* **RECORDS FOR THIS EXERCISE**:

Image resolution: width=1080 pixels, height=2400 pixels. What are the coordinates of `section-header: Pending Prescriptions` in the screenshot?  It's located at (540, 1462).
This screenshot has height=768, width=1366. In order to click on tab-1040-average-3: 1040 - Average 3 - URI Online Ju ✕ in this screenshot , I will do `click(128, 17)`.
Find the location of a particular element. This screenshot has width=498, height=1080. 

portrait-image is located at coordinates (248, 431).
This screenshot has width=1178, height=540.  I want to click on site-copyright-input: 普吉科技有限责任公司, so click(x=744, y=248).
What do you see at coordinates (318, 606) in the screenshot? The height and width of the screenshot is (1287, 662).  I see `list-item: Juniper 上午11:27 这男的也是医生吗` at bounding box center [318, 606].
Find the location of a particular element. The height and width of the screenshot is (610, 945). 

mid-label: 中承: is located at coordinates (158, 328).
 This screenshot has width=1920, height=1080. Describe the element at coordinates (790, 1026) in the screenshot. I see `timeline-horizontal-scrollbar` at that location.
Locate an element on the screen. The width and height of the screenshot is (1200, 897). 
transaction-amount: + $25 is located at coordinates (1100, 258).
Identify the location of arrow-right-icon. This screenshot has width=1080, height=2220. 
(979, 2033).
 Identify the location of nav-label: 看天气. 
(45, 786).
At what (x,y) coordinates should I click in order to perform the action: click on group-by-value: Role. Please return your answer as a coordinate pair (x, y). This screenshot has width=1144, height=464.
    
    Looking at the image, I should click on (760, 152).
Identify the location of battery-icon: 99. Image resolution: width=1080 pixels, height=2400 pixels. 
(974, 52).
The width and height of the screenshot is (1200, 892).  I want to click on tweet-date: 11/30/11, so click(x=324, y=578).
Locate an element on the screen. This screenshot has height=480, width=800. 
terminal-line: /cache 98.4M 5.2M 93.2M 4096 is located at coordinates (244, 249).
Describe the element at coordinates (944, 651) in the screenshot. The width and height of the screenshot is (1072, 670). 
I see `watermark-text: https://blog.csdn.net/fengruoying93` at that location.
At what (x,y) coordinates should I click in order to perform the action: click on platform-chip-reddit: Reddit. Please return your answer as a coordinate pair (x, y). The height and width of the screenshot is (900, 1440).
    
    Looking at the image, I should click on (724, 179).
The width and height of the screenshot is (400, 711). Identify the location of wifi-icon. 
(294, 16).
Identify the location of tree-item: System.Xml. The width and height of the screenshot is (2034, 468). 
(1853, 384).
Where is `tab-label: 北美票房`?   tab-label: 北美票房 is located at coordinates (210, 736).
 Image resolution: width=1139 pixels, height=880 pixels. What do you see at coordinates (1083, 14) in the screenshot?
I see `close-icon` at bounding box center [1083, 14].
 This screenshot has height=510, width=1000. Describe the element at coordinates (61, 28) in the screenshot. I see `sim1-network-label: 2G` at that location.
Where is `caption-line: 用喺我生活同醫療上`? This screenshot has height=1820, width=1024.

* **REQUEST**:
Please reproduce all of the records above once more, keeping every word and line unchanged.

* **REPLY TO THE EXERCISE**:
Image resolution: width=1080 pixels, height=2400 pixels. What are the coordinates of `section-header: Pending Prescriptions` in the screenshot?  It's located at (540, 1462).
This screenshot has height=768, width=1366. In order to click on tab-1040-average-3: 1040 - Average 3 - URI Online Ju ✕ in this screenshot , I will do `click(128, 17)`.
Find the location of a particular element. This screenshot has width=498, height=1080. 

portrait-image is located at coordinates (248, 431).
This screenshot has width=1178, height=540.  I want to click on site-copyright-input: 普吉科技有限责任公司, so click(x=744, y=248).
What do you see at coordinates (318, 606) in the screenshot? The height and width of the screenshot is (1287, 662).  I see `list-item: Juniper 上午11:27 这男的也是医生吗` at bounding box center [318, 606].
Find the location of a particular element. The height and width of the screenshot is (610, 945). 

mid-label: 中承: is located at coordinates (158, 328).
 This screenshot has width=1920, height=1080. Describe the element at coordinates (790, 1026) in the screenshot. I see `timeline-horizontal-scrollbar` at that location.
Locate an element on the screen. The width and height of the screenshot is (1200, 897). 
transaction-amount: + $25 is located at coordinates (1100, 258).
Identify the location of arrow-right-icon. This screenshot has width=1080, height=2220. 
(979, 2033).
 Identify the location of nav-label: 看天气. 
(45, 786).
At what (x,y) coordinates should I click in order to perform the action: click on group-by-value: Role. Please return your answer as a coordinate pair (x, y). This screenshot has width=1144, height=464.
    
    Looking at the image, I should click on (760, 152).
Identify the location of battery-icon: 99. Image resolution: width=1080 pixels, height=2400 pixels. 
(974, 52).
The width and height of the screenshot is (1200, 892).  I want to click on tweet-date: 11/30/11, so click(x=324, y=578).
Locate an element on the screen. This screenshot has height=480, width=800. 
terminal-line: /cache 98.4M 5.2M 93.2M 4096 is located at coordinates (244, 249).
Describe the element at coordinates (944, 651) in the screenshot. The width and height of the screenshot is (1072, 670). 
I see `watermark-text: https://blog.csdn.net/fengruoying93` at that location.
At what (x,y) coordinates should I click in order to perform the action: click on platform-chip-reddit: Reddit. Please return your answer as a coordinate pair (x, y). The height and width of the screenshot is (900, 1440).
    
    Looking at the image, I should click on (724, 179).
The width and height of the screenshot is (400, 711). Identify the location of wifi-icon. 
(294, 16).
Identify the location of tree-item: System.Xml. The width and height of the screenshot is (2034, 468). 
(1853, 384).
Where is `tab-label: 北美票房`?   tab-label: 北美票房 is located at coordinates (210, 736).
 Image resolution: width=1139 pixels, height=880 pixels. What do you see at coordinates (1083, 14) in the screenshot?
I see `close-icon` at bounding box center [1083, 14].
 This screenshot has height=510, width=1000. Describe the element at coordinates (61, 28) in the screenshot. I see `sim1-network-label: 2G` at that location.
Where is `caption-line: 用喺我生活同醫療上`? This screenshot has height=1820, width=1024.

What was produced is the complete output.